Phase 0 — Load reference material. Read all four before starting — each has content later phases need verbatim (node-type math, exact catalog SQL, the >30s skip protocol, required report elements):
- query-plan/plan-interpretation.md — node types, duration math, anomalous values
- query-plan/catalog-queries.md — pg_class / pg_stats / pg_indexes SQL
- query-plan/guc-experiments.md — GUC procedures and
>30s skip protocol
- query-plan/report-format.md — required report structure
Phase 1 — Capture the plan. ALWAYS run readonly_query("EXPLAIN ANALYZE VERBOSE …") on the user's query verbatim (SELECT form) — ALWAYS capture a fresh plan from the cluster, even when the user describes the plan or reports an anomaly. MAY leverage get_schema or information_schema for schema sanity checks. When EXPLAIN errors (relation does not exist, column does not exist), MUST report the error verbatim — MUST NOT invent DSQL-specific semantics (e.g., case sensitivity, identifier quoting) as the root cause. Extract Query ID, Planning Time, Execution Time, DPU Estimate. SELECT runs as-is. UPDATE/DELETE rewrite to the equivalent SELECT (same join chain + WHERE) — the optimizer picks the same plan shape. INSERT, pl/pgsql, DO blocks, and functions MUST be rejected. MUST NOT use transact --allow-writes for plan capture; it bypasses MCP safety.
Phase 2 — Gather evidence. Using SQL from catalog-queries.md, query pg_class, pg_stats, pg_indexes, COUNT(*), COUNT(DISTINCT). Classify estimation errors per plan-interpretation.md (2x–5x minor, 5x–50x significant, 50x+ severe). Detect correlated predicates and data skew.
Phase 3 — Experiment (conditional). ≤30s: run GUC experiments per guc-experiments.md (default + merge-join-only) plus optional redundant-predicate test. >30s: skip experiments, include the manual GUC testing SQL verbatim in the report, and do not re-run for redundant-predicate testing. Anomalous values (impossible row counts): confirm query results are correct despite the anomalous EXPLAIN, flag as a potential DSQL bug, and produce the Support Request Template from report-format.md.

##########

What you will do —
1. Translate this sentence from the query plan procedure above into Spanish: "Detect correlated predicates and data skew."
2. List the reference files that the query plan procedure above says to read in Phase 0.
3. Carry on the query plan procedure above from its last sentence, adding the next part in the same style.

Raw data —
##########

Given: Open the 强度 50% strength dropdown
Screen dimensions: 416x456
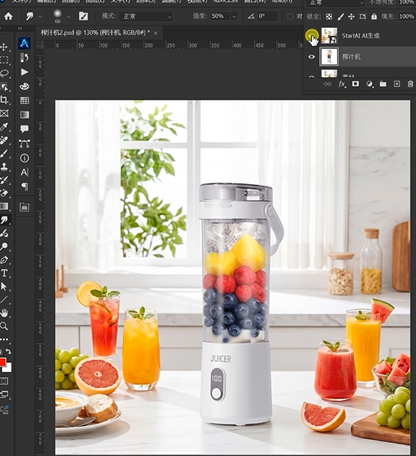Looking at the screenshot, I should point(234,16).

##########

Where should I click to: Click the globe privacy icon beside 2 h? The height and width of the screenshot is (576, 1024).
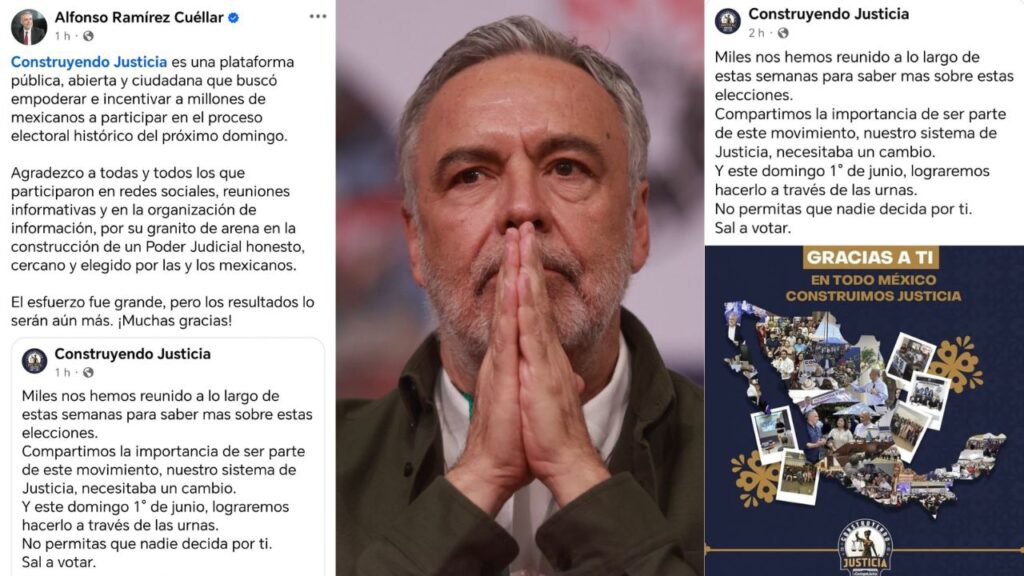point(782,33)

##########

Responses by task —
1. Detecte predicados correlacionados y sesgo de datos.

2.
- query-plan/plan-interpretation.md
- query-plan/catalog-queries.md
- query-plan/guc-experiments.md
- query-plan/report-format.md

3.
Phase 4 — Produce the report, invite reassessment. Produce the full diagnostic report per the "Required Elements Checklist" in query-plan/report-format.md — structure is non-negotiable. End with the "Next Steps" block from that reference so the user can ask for a reassessment after applying a recommendation. When the user says "reassess" (or equivalent), re-run Phase 1–2 and append an "Addendum: After-Change Performance" to the original report (before/after table, match against expected impact) rather than producing a new report.
psql fallback (MCP unavailable). Pipe statements into psql via heredoc and check $?; report failures without proceeding on partial evidence:
TOKEN=$(aws dsql generate-db-connect-admin-auth-token --hostname "$HOST" --region "$REGION")
PGPASSWORD="$TOKEN" psql "host=$HOST port=5432 user=admin dbname=postgres sslmode=require" <<<"EXPLAIN ANALYZE VERBOSE <sql>;"
Safety. Plan capture uses readonly_query exclusively — it rejects INSERT/UPDATE/DELETE/DDL at the MCP layer. Rewrite DML to SELECT (Phase 1) rather than asking transact --allow-writes to run it; write-mode transact bypasses all MCP safety checks. MUST NOT run arbitrary DDL/DML or pl/pgsql.
Error Scenarios
awsknowledge returns no results: Use the default limits in the table above and note that limits should be verified against DSQL documentation.
dsql_lint unavailable or timing out: See the Error Handling section of dsql-lint.md. Do not silently skip validation — inform the user and require explicit confirmation before proceeding with manual rules from development-guide.md.
- OCC serialization error: Retry the transaction. If persistent, check for hot-key contention — see troubleshooting.md.
- Transaction exceeds limits: Split into batches under 3,000 rows — see batched-migration.md.
- Token expiration mid-operation: Generate a fresh IAM token — see authentication-guide.md. See troubleshooting.md for other issues.